Radionuclide scanning. Radionuclide scanning with radioactive chemicals is another imaging technique a physician may use to evaluate a thyroid nodule. The normal thyroid gland accumulates iodine from the blood and uses it to make thyroid hormones. Thus, when radioactive iodine (I 123) is administered orally or intravenously to an individual, it accumulates in the thyroid and causes the gland to "light up" when imaged by a nuclear camera (a type of Geiger counter). The rate of accumulation gives an indication of how the thyroid gland and any nodules are functioning. A "hot spot" appears if a part of the gland or a nodule is producing too much hormone. Non-functioning or hypo-functioning nodules appear as "cold spots" on scanning. A cold nodule has a risk of cancer that is higher than a normally or hyper-functioning nodule. Cancerous nodules are more likely to be cold because cancer cells are abnormal and don't accumulate the iodine as well as normal thyroid tissue.

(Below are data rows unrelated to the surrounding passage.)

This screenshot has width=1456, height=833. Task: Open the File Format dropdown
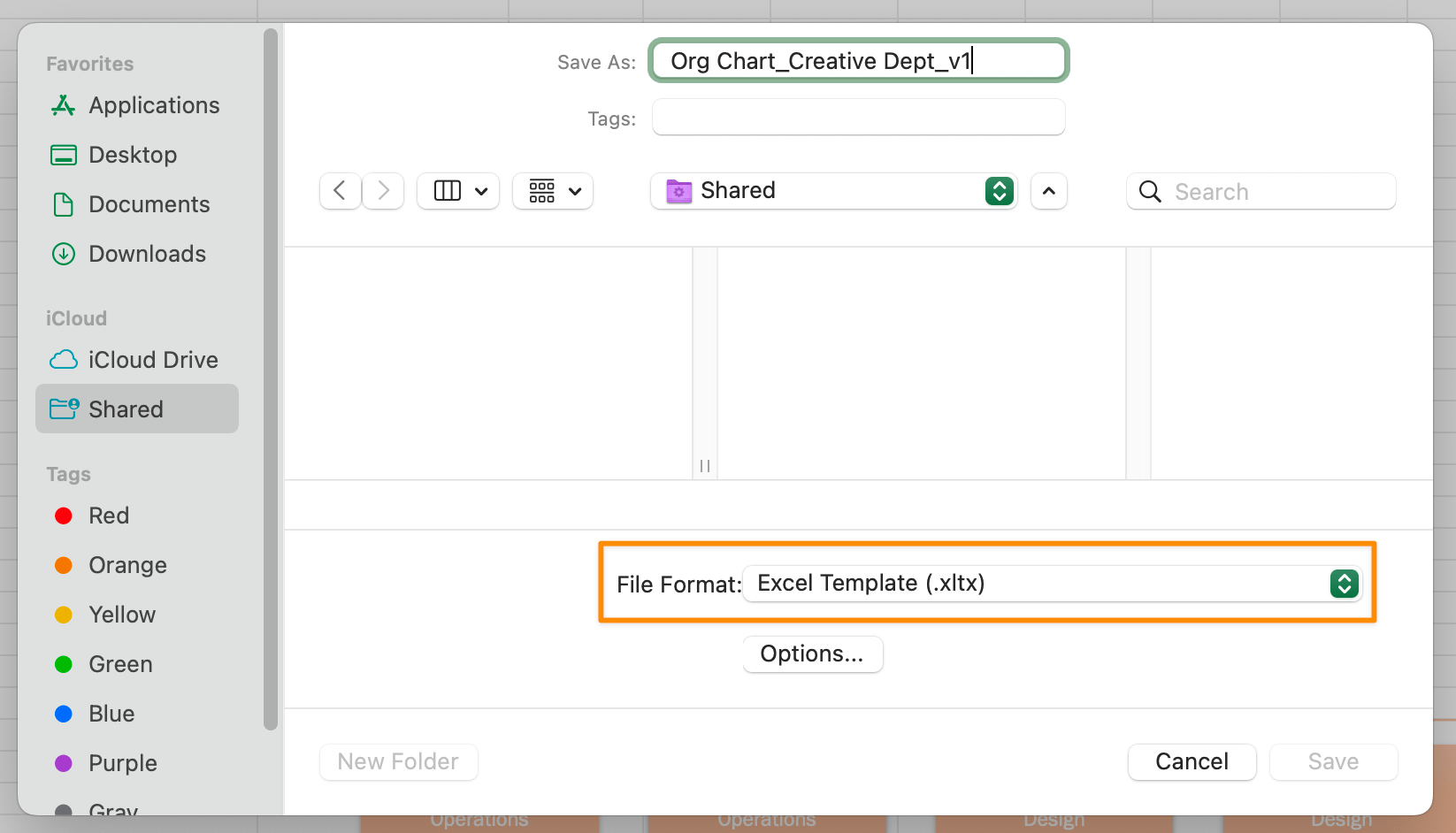click(x=1052, y=584)
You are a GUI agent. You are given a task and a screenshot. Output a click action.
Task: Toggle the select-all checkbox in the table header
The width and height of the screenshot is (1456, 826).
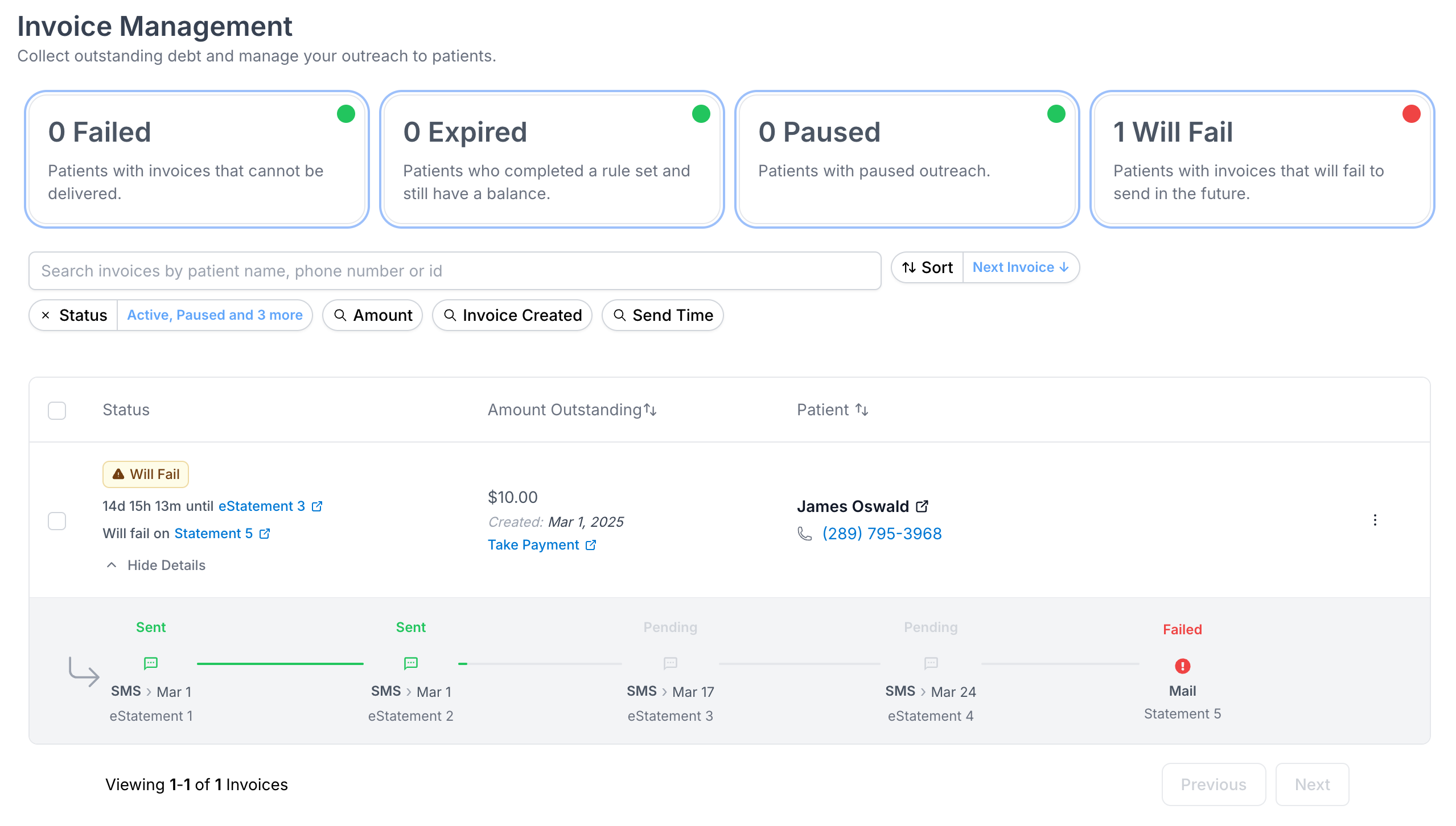57,410
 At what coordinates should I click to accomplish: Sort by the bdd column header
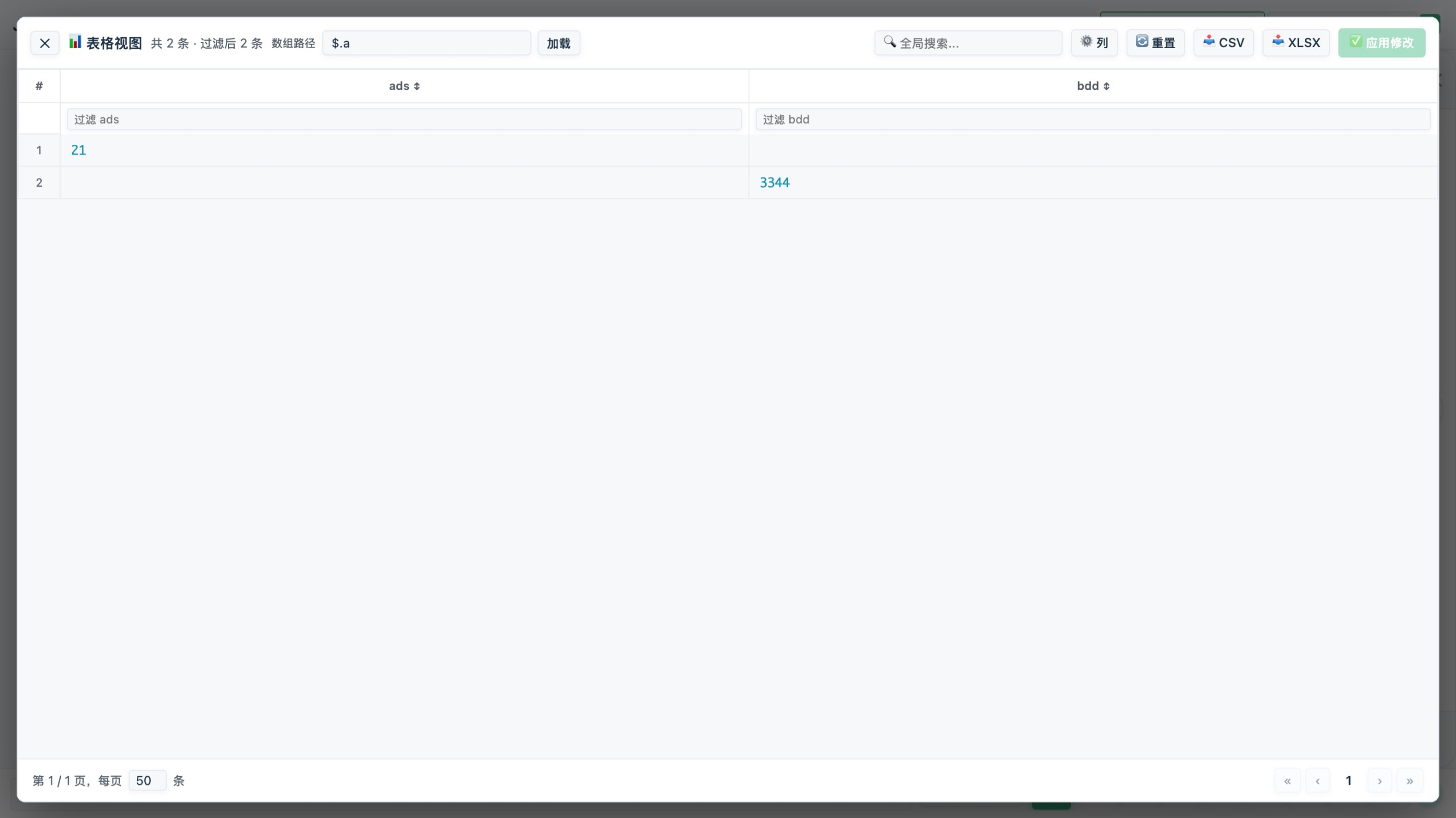coord(1093,86)
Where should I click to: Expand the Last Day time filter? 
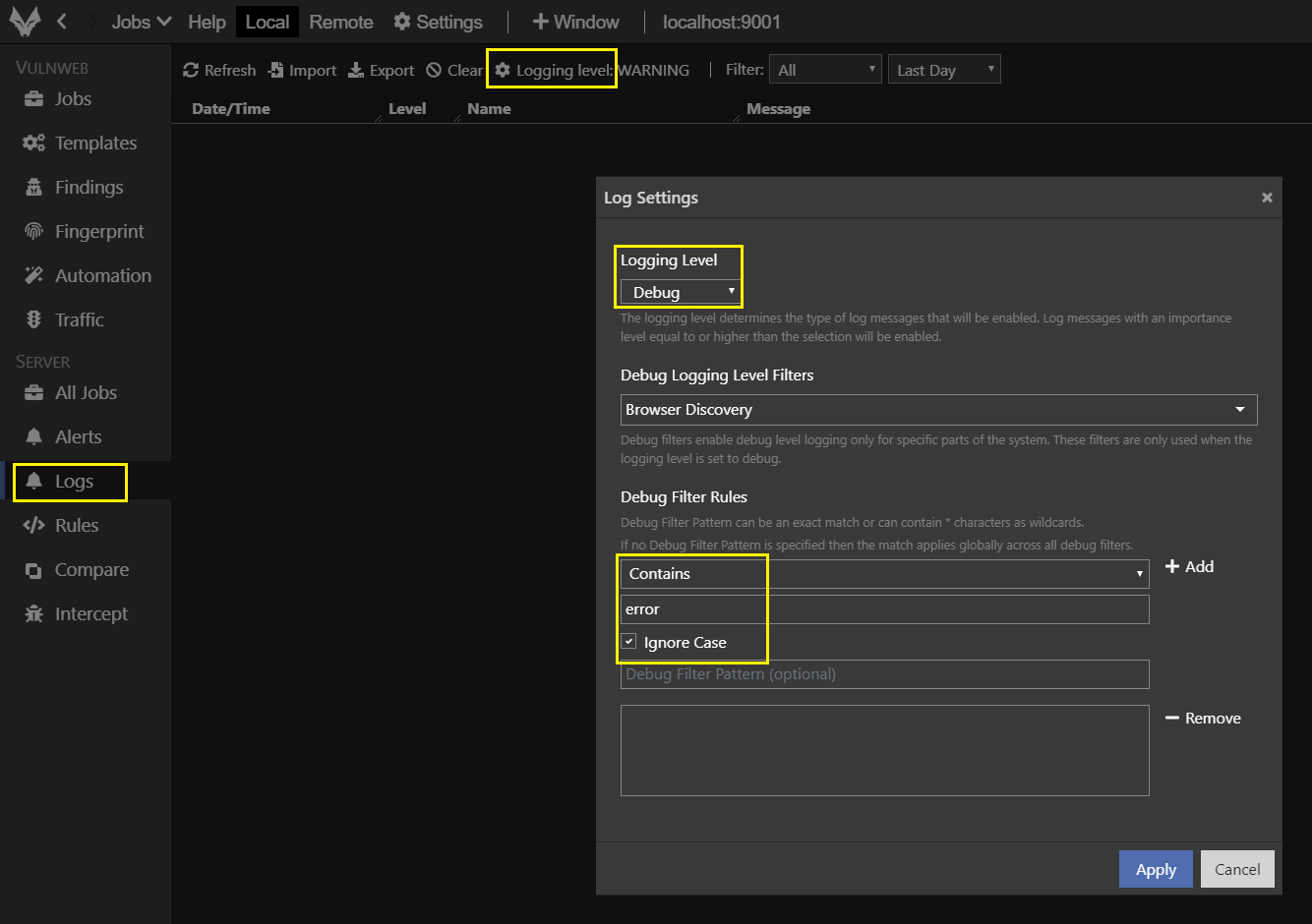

Fine needle aspiration. A fine needle aspirate (FNA) of a nodule, a type of biopsy, is the most common direct way to determine what types of cells are present in the thyroid gland and in nodules. The needle is very small, and while the procedure is simple and can be done in a doctor's office, anesthetic usually is injected into the tissues traversed by the needle. Fine needle aspiration is possible if the nodule is easily felt. If the nodule is more difficult to feel, fine needle aspiration can be performed under the guidance of ultrasound. The needle is inserted into the thyroid gland or the nodule and cells are withdrawn. Usually, several samples are taken in order to give the best chance of detecting abnormal cells. The cells are then examined by a pathologist under a microscope. The value of fine needle aspiration is dependent on the experience of the physician performing the procedure as well as the pathologist reading the specimen.
Diagnoses that can be made from fine needle aspiration include:
- Benign thyroid tissue (non-cancerous), which can be consistent with Hashimoto's thyroiditis or a colloid nodule or cyst. This result is obtained in about 60% of biopsies.
- Cancerous tissue (malignant), consistent with the diagnosis of papillary, follicular, or medullary cancer. This result is obtained in about 5% of biopsies. The majority are papillary cancers.
- Suspicious biopsy, showing a follicular adenoma. Though usually benign, up to 20% of these nodules are found ultimately to be cancerous.
- Non-diagnostic, usually because not enough cells are obtained. If repeated, up to 50% of these cases will be able to be diagnosed as benign, cancerous, or suspicious.
One of the most difficult problems for a pathologist is to be confident that a follicular adenoma -usually a benign nodule-is not a follicular cell carcinoma or cancer. In these cases, it is up to the physician and the patient to weigh the option of surgery on a case-by-case basis, with less reliance on the pathologist's interpretation of the biopsy. It is also important to remember that there is a small (3%) risk that a benign nodule diagnosed by fine needle aspiration may still be cancerous. Thus, even benign nodules should be followed closely by the patient and physician. Another biopsy may be necessary, especially if the nodule is growing. While most thyroid cancers are not very aggressive, that is, they do not spread rapidly, the exception is poorly differentiated (anaplastic) carcinoma, which spreads rapidly and is difficult to treat.